Asıl listelere göz atarken aklıma gelen ise 2007 Mayıs'ında Milletvekili Aday Adaylığı dönemimde yaşadığım olaydır. O dönemde Ajansın Ankara Temsilci yardımcısı görevim bulunuyordu. Balıkesir AK Parti'den milletvekili aday adaylığı için çalıştığım kurumdan kullanmadığım izinlerimi istedim. Ajansın Genel Müdürü ise Üniversiteden sınıf arkadaşımızdı. Aday adayı olacağımı bildiren ve izinlerimi kullanacağım dilekçeyi gönderdim. Dilekçe ellerine ulaşır ulaşmaz merkezde büyük bir telaş başlamış. Bir üst yönetimlere iletilmiş. İki saat içinde işten atılmam konusunda karar geldi.
Arkadaşımız olan Genel Müdür ile telefon konuşmalarımız kayıtlarda duruyordu. Öyle konuşmalar ki, ‘Siyasete girmeden önce, hatta bunu aklımdan geçirmeden önce' onlara soracakmışım.
Hatta o dönemde MHP ile seçim sonucu verilmesi için görüşmeleri yürütüyordum. İş imza aşamasına geldi. Rica ettim. Şu anlaşmaya imzayı atayım ondan sonra çıkış verin diye. Arkadaşımız olan Genel Müdürün ‘Bizim o paraya ihtiyacımız yok' demesi ile irkildim. Oysa ki o tarihlerde yönettiği Ajans aylık 100 milyar lira zarar ediyordu.

Ama insan atıldığı için üzülmez mi? Hem de nasıl? Ben atıldığım söylendiğinde hem vicdanen, hem ruhen dünyanın en mutlu en huzurlu insanı oldum.
Resmen sevindim.
Çünkü çoluğunun çocuğunun rızkından kesip sırf Allah rızası için, inandığı değerler için burs veren, himmet veren vatandaşa karşılık, onlardan toplananların nasıl hesapsızca harcandığını ve israf edildiğini yıllarca görmenin ağırlığı o zaman kalktı omuzlarımdan. Özgürleşmiştim. Vicdan azabından kurtulmuş gibi. İşlenmekte olan bir suça ortak olmaktan uzaklaşmıştım.

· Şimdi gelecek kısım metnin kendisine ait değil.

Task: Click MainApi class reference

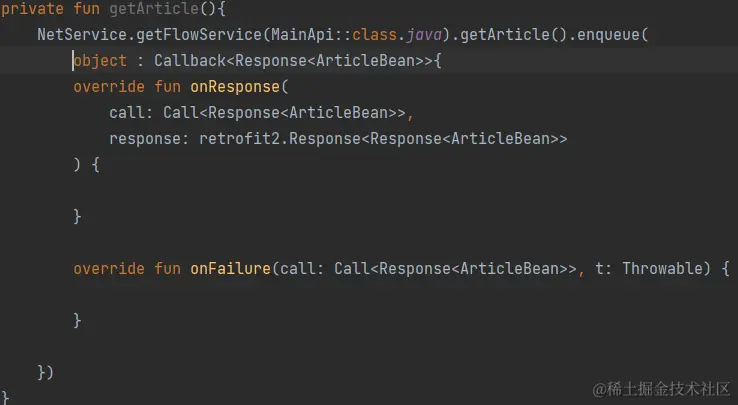Action: click(302, 34)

Şimdi memuriyetten ihraç edilen isimler arasında bir dönem aynı yerde çalıştıklarımız da gözüme çarptı.

İşsiz güçsüz kalmak kolay değildir. Geçim sıkıntısı çekmek dünyanın en kötü durumudur. Fakat ülkeyi yok edecek bir hareketin içinde son anda uyanmak….
İşte bu kefaret gerektirir. Memuriyetten atılan, uzaklaştırılan, bir davaya konu olanları tek tek ele alıp ‘Suçlu-suçsuz' tartışmaları çok su götürür. O zaman işin içinden çıkılmaz. Toplumda huzursuzluk peşinde olanların ekmeğine yağ sürülmüş olur.
FETÖ bir pazzı'dır.Bu pazının parçalarını teker teker elinize alırsanız yanılırsınız. 
Ortada suçlu bulmazsınız. O zamanda sormak gerekir 15 Temmuz'u kim yaptı. 250 kişi nasıl şehit oldu? Hepsi hayal miydi?
Kişi kişi ele aldığınızda kimsenin suçunu göremezsiniz. Ama pazzı gibi parçaları birleştirirseniz tehlikeyi ancak görürsünüz. Ülkenin nasıl bir felaketle karşı karşıya olduğunu görürsünüz.

Şimdi buradan görevlerinden uzaklaştırılanlara seslenmekte yarar vardır.
Hiç biriniz hiçbir makama, hiçbir karar vericiye kızmaya hakkınız yok. Kızacak ve darılacaksanız kendinize darılın. Kızacaksanız ülkeyi bu hale getiren FETÖ'ye nasıl kandığımıza yanalım. Onların dünyamızı ne hale getirdiklerine kızın

Hatta sevinin. Vicdanlarınız rahatlasın. Şunu unutmayın rızık endişeniz olmasın..
Çünkü Allah kulunun rızkını garanti ediyor.  Bundan sonraki yaşamınızda elde edeceğiniz gelirinizin nasıl bereketli olacağını göreceksiniz.

Not: Yazıyı kaleme aldığım sabah Van'dan şehit haberleri geldi. Rabbim rahmet eylesin. Şer cepheleri yeni oyun ve yeni planlar peşinde. Rabbim fırsat vermesin. Memleketimden Dursunbey'den Astsubayımız Aydın Eryılmaz'ın şahadetini öğrendik. Balıkesir'imizin başı sağ olsun.